Eine solche „Vermischung“ der Funktionen von Markt und Fußgängerzone behindert die Entwicklung beider. Markt und Fußgängerzone beruhen auf unterschiedlichen Stadtentwicklungskonzepten. Vor Geschäften in der Fußgängerzone aufgereihte Marktstände schaffen nicht die für Wochenmärkte typische Atmosphäre.
Für besser geplante Ausweichmöglichkeiten stehen nahe gelegene andere Plätze zur Verfügung, die dadurch aufgewertet werden würden: Obstmarkt, Hans-Sachs-Platz und evtl. Schmuckhof. Mit ihnen wäre auch endlich die Schaffung einer funktionsangepassten Infrastruktur für den Markt möglich. Es fehlen bisher sowohl Sanitäranlagen für die Marktbetreiber selbst als auch für die Besucher der zusätzlichen Märkte und Events. Ebenso eine geregelte Einrichtung von Strom, Zu- und Abwasser sowie Zu- und Abgangswege. Spätestens mit der Sanierung von Obst- und Hauptmarkt muss dies in die Planungen eingehen.

_Extrahierte Daten_.
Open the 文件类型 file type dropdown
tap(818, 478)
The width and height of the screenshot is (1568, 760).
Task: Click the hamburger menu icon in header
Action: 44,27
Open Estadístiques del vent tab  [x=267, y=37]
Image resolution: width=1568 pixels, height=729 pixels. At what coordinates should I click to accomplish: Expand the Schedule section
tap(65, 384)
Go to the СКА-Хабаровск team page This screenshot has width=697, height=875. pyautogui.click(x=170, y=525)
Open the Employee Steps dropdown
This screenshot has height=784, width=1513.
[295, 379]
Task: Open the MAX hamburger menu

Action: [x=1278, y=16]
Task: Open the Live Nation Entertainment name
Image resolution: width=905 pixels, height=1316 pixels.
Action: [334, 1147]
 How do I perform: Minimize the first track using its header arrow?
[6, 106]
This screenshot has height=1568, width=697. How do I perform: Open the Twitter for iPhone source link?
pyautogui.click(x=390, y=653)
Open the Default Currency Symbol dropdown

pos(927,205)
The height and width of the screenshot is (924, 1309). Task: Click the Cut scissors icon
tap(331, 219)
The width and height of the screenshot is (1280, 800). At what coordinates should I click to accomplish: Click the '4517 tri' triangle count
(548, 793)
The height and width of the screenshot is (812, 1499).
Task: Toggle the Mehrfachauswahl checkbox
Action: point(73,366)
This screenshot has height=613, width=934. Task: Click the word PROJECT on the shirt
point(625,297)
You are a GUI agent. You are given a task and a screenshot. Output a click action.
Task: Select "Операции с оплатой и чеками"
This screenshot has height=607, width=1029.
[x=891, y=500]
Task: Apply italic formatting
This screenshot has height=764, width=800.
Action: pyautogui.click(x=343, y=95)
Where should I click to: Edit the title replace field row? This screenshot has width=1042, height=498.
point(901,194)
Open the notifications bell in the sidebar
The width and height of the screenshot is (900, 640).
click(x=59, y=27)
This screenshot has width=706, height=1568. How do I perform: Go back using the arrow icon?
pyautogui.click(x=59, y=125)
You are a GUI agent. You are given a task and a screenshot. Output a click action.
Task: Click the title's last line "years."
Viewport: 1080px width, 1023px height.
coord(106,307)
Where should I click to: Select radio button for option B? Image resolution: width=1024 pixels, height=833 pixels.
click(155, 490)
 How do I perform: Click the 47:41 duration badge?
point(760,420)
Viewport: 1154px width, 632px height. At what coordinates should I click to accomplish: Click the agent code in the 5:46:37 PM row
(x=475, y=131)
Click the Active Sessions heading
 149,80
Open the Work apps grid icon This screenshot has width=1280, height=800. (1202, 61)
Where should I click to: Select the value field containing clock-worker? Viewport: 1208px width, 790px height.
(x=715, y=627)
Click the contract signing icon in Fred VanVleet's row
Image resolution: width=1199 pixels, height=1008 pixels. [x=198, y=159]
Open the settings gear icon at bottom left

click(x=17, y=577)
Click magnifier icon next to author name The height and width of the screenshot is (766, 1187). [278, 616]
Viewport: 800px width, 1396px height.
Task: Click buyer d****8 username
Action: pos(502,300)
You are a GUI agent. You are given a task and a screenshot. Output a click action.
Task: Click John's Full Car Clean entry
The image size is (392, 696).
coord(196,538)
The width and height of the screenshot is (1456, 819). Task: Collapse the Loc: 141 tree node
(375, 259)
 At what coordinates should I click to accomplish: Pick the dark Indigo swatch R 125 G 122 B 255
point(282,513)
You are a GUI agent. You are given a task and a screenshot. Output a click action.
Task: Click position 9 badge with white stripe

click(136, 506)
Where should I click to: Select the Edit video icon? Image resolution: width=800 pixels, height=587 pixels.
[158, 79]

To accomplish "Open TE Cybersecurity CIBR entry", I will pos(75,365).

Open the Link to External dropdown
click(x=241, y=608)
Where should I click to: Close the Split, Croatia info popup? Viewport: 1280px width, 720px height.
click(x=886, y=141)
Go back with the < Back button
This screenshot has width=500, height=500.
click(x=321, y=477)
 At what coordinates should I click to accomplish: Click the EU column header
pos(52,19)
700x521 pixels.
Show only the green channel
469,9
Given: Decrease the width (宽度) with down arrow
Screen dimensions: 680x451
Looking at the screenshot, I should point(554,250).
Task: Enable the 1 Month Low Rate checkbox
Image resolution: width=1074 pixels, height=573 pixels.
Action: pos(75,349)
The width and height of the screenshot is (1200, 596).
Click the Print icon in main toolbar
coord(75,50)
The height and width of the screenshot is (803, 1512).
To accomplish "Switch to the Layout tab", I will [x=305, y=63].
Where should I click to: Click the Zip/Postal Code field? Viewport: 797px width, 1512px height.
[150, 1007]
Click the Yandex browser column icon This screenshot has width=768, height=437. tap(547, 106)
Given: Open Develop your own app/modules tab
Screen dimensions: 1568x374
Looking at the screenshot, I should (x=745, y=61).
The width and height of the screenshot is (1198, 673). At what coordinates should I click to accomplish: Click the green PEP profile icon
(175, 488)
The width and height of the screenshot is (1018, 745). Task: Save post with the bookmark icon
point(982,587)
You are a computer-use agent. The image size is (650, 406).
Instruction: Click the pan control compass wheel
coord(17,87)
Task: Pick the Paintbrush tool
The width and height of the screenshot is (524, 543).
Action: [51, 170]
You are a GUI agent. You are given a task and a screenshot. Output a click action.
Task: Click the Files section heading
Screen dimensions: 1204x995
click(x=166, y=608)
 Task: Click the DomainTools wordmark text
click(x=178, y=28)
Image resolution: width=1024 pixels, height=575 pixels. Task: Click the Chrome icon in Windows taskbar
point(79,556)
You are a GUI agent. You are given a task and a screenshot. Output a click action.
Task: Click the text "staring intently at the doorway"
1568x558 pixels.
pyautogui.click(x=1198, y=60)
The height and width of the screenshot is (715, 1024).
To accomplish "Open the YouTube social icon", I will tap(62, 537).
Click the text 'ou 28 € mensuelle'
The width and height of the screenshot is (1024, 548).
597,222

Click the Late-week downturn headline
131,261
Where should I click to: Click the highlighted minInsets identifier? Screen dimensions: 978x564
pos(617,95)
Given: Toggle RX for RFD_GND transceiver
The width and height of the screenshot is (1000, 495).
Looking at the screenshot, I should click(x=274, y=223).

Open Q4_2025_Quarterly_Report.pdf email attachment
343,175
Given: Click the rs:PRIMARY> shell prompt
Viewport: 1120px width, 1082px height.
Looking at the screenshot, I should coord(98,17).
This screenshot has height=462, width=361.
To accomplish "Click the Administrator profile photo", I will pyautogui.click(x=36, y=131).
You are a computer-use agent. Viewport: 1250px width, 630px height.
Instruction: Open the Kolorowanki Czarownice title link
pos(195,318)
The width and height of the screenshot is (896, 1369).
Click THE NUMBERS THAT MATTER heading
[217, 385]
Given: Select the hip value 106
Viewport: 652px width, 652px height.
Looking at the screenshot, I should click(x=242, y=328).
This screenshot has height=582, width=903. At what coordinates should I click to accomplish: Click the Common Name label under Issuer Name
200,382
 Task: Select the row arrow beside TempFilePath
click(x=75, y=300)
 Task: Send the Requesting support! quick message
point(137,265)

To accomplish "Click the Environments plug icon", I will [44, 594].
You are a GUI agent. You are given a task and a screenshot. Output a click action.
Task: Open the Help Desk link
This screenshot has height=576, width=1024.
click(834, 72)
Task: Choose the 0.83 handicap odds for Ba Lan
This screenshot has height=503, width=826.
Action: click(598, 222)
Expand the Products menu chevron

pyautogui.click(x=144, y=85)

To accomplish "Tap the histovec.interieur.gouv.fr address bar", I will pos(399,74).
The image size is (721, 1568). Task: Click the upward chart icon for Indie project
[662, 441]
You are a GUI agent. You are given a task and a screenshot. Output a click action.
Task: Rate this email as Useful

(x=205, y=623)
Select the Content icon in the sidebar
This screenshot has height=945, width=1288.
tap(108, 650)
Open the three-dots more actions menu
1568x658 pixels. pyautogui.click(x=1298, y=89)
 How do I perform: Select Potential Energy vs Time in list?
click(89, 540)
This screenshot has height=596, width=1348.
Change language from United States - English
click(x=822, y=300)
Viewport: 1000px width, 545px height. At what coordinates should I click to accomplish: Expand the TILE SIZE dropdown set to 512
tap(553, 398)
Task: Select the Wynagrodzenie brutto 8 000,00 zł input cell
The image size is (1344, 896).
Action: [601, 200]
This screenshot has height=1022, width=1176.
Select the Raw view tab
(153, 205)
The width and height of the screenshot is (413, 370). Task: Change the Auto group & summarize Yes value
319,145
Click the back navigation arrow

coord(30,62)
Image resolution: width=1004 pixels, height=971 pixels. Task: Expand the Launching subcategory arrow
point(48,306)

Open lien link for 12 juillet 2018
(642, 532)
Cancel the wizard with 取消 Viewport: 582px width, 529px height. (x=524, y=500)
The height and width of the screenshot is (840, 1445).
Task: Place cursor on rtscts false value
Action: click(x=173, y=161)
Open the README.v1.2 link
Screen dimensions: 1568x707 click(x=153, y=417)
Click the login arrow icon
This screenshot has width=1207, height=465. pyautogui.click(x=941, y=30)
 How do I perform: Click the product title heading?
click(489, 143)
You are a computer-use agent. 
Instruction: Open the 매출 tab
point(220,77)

_Aufgaben_.
1. Nennen Sie alle Plätze, die der Übungstext als nahe gelegene Ausweichmöglichkeiten für den Markt aufführt.
2. Führen Sie den Übungstext über Markt und Fußgängerzone im Anschluss an seinen letzten Satz weiter.
Die Zeilen werden für die Bearbeitung nicht benötigt.

_Antworten_.
1. Obstmarkt, Hans-Sachs-Platz und evtl. Schmuckhof

2.
- Insbesondere abends und an Wochenenden wird erwartet, dass in einer Großstadt auch Events stattfinden. Diese müssen freilich quantitativ und qualitativ gut ausgewählt werden und den Zielgruppen Jugend-Familie-ältere Mitbürger entsprechen.
- Obwohl für viele Veranstalter ‚Toplage’, müssen nicht alle Events am Hauptmarkt stattfinden: Jakobsmarkt, Insel Schütt, Volksfestplatz und andere Stadtteilplätze sind bestens geeignet und entzerren die Verdichtung in der Altstadt. Nürnberg hat attraktive Stadtteile. Events dort würden diese aufwerten und insgesamt die Attraktivität Nürnbergs erhöhen. Wobei dabei immer Rücksicht auf Anwohner und Geschäfte/Lokale genommen werden muss.
- Die Entwicklungspotentiale in den Empfehlungen des „InSEK Altstadt“ sollten dabei ausgeschöpft werden.
Hierzu bedarf es einer offenen und öffentlichen Diskussion. In diesen Verständigungs- und Entscheidungsprozess sollten alle gesellschaftlichen Gruppen, die für die Nürnberger Innenstadt von Bedeutung sind, einbezogen werden.